Big tank has some issues as you will see. It's not just lighting spectrum difference in photos.
April:
June:
April:
June:
Bad coral bleaching. Hair algae. Bit of caulerpa, which I did not know was in my system. When school got out and I was able to breathe, I saw that I had changed multiple factors and did not spend the time monitoring, thinking through, and responding to problems that the tank needed.
Mid-March I removed a gigantic Echinophyllia Hollywood Stunner. I forget when, maybe May, I noticed a cloudy area in the sump return section which turned out to be a large concentration of precipitated 2-part. I responded by cleaning sump, assuming it was because the Echino had been sucking up most of the additions and reduced dosing by about half. Meant to test frequently but did not.
Sometime around then I had decided to redo my in-sump refugium that was basically live rock, weak chaeto, and weird algae blobs. Took one of the live rocks out to seed new 20g tank and removed all algae and was going to change light, only I never got around to it so it is basically not a fuge (no light). And I have no fish in the DT to eat algae. I was thinking it was phosphates or something in my RO/SW but the other tanks only had algae growing on powerheads even though they got more food. Too many student hands working in the tank and disrupting too much. Hadn't been feeding tank much, thought maybe corals, nem, and shrimp needed more food, so starting feeding more. Wasn't paying attention to sandbed or water changes to deal with algae cause.

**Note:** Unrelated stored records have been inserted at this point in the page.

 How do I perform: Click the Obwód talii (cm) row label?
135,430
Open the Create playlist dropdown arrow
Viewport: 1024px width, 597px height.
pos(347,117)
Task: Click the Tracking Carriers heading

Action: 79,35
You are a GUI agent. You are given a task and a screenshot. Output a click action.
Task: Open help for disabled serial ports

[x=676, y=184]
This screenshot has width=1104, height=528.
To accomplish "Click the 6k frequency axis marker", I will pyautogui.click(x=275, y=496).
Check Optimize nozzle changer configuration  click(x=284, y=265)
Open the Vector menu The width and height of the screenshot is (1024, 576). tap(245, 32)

I had been wondering why some small acros I had were staying brownish since the fall, borrowed PAR meter and got a lot of measurements and got confused after trying to quickly figure out through internet searches how much light I "should" have, read that others with my same tank or corals had way more light than me, cleaned the Kessils, and then thought I would increase intensity. I thought it was gradual but could it have been too much light? Don't think so. In late May I realized maybe that was a bad idea and started reducing intensity. Now it might be too low.
__Fast forward to now. Gave tank a good cleaning after a few weeks of none: scraped walls, soaked (briefly) powerheads, pulled algae, removed and scrubbed a rock or two, removed some sand detritus, cleaned detritus from sump, did water change, tested water, really looked at it. Feel better about it now and ready to deal with it and get it back to good health but not sure what to do.
Testing - started with the basics and tested everything just to have the info:
Salinity: was 38-39ppt! now 37 (normally it is ~36, thought Apex was wrong because all other tanks' salinity is fine at 35. I was following the recent post about 2-part raising salinity, so seems like that's not it unless my additions are unbalanced)
Temp: 78-80deg (77-78 in Apr/May)
pH (Apex + API): 8.3 PM - 8.45 AM (Dose Alk at night when no students are raising CO2. Since I started that, no changes between school and non-school days. There were a couple dips to 8.15 in Apr/May)
dKH/Alkalinity (Hanna): 9.1 couple days after water change. Been ~8.4
Calcium (Red Sea): 425
Magnesium (Red Sea): 1440
Nitrate (API): 0
Phosphate (Hanna): 0 (could be there but not measured or is taken up by algae)
Why the coral bleaching? What should I try to fix this?
All the tissue is there. In the photos of the war coral and cyphastrea you can see that the areas that were shaded from the light have more color than the surfaces in full light, which is why I suspect light problem. Acro has good PE, but maybe that's about feeding, not light.
Feed more? If I feed OysterFeast, everybody puts out feeder tentacles. LPS accept meaty bits. Have been feeding infrequently.